Document segment:
►

Oh, boy, Julie is going to be mad at us.

Feal comments later in the story that the decreasing share of jobs that are on the tenure track now threatens the integrity of programs. "We've passed that tipping point where you cannot sustain a high quality overall educational experience when you've got 70 percent or more of the teaching done off the tenure track." Feal argues against the downsizing of graduate programs as a response to what she sees as "short-term fluctuations." The solution, she says, is "to increase the number of viable academic positions."

Which for some reason made my typist think, yet again, of the wisdom of Mr. Bruce Springsteen, who crooned, apropos of job losses a few years ago in the manufacturing sector of the economy:
They're closing down the textile mill across the railroad tracks
Foreman says these jobs are going boys and they ain't coming back to your hometown
Oh, and if you lit critters were thinking of changing fields to improve your chances of finding gainful employment, think again. Inside Higher Ed reports that the situation seems similarly grim in other humanities fields, including history and philosophy.

◄

Your tasks:
a) Do these statements agree with the passage on academic jobs? Answer yes or no for each, quoting the words that decide it. (i) Feal supports downsizing graduate programs. (ii) Feal's proposed solution is to increase the number of viable academic positions. (iii) Inside Higher Ed reports that prospects are better in history and philosophy.
b) Pick up the passage on academic jobs after its final sentence and continue it.
The records come from a separate source unrelated to this passage on academic jobs.

Extracted data:

►

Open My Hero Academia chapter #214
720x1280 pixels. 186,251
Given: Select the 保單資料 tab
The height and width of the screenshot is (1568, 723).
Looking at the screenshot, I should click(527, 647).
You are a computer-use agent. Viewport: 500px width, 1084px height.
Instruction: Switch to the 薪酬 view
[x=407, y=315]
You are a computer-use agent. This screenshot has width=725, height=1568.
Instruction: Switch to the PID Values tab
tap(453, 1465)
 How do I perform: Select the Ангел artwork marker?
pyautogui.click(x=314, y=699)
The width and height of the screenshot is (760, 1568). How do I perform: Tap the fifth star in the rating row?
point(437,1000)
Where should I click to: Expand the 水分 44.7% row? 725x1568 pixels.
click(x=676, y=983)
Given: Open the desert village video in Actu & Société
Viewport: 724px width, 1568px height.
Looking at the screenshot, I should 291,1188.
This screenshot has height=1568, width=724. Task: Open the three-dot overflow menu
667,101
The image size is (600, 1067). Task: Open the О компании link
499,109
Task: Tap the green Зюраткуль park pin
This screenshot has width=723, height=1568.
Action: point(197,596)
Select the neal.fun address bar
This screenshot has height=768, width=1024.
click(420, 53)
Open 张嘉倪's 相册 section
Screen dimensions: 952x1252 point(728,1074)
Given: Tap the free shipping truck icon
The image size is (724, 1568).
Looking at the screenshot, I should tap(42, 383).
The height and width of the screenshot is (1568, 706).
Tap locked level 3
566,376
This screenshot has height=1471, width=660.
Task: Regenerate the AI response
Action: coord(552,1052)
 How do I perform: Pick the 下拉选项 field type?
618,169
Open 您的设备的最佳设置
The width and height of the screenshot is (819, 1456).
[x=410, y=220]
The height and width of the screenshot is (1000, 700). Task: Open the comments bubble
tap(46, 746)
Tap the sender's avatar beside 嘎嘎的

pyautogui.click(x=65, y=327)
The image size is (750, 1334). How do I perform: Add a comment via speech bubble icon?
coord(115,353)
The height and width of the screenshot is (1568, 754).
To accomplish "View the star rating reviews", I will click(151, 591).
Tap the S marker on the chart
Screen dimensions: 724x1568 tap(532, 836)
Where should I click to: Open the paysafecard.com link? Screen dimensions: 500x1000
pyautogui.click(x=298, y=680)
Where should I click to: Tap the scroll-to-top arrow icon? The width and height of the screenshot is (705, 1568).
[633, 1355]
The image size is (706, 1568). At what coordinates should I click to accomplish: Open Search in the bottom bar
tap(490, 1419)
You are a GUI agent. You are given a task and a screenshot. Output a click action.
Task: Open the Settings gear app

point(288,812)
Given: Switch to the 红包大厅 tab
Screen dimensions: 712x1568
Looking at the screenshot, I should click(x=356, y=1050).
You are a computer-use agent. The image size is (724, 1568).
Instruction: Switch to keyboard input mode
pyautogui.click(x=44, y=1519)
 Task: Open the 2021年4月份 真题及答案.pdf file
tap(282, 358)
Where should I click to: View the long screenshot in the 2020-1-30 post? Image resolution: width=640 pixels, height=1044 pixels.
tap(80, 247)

◄

Results by task:
a)
(i) No: "Feal argues against the downsizing of graduate programs as a response to what she sees as "short-term fluctuations.""
(ii) Yes: "The solution, she says, is "to increase the number of viable academic positions.""
(iii) No: "the situation seems similarly grim in other humanities fields, including history and philosophy."

b)
Go read the whole story. Then go to bed. Dream pretty dreams about your fellow citizens coming to their senses one day and realizing that high-quality, affordable higher education is in everybody's interest. Imagine that we will have leaders, both on campus and off, who will have the courage and will to raise the kind of revenue it will take to fund such a system, in which the humanities would be valued, neither as the grammar police nor the entertainment wing of the campus, but as the bastion of critical analysis, creativity, reflection, and historicization it has always been. Then get up tomorrow, caffeinate yourself, and sit your a$$ down at the desk and finish that dissertation that you think is going to save the world, because the world sure as hell needs saving, so why shouldn't you be the one to do it?

Pretty to think so, isn't it, darling? Go to bed. You've got work to do.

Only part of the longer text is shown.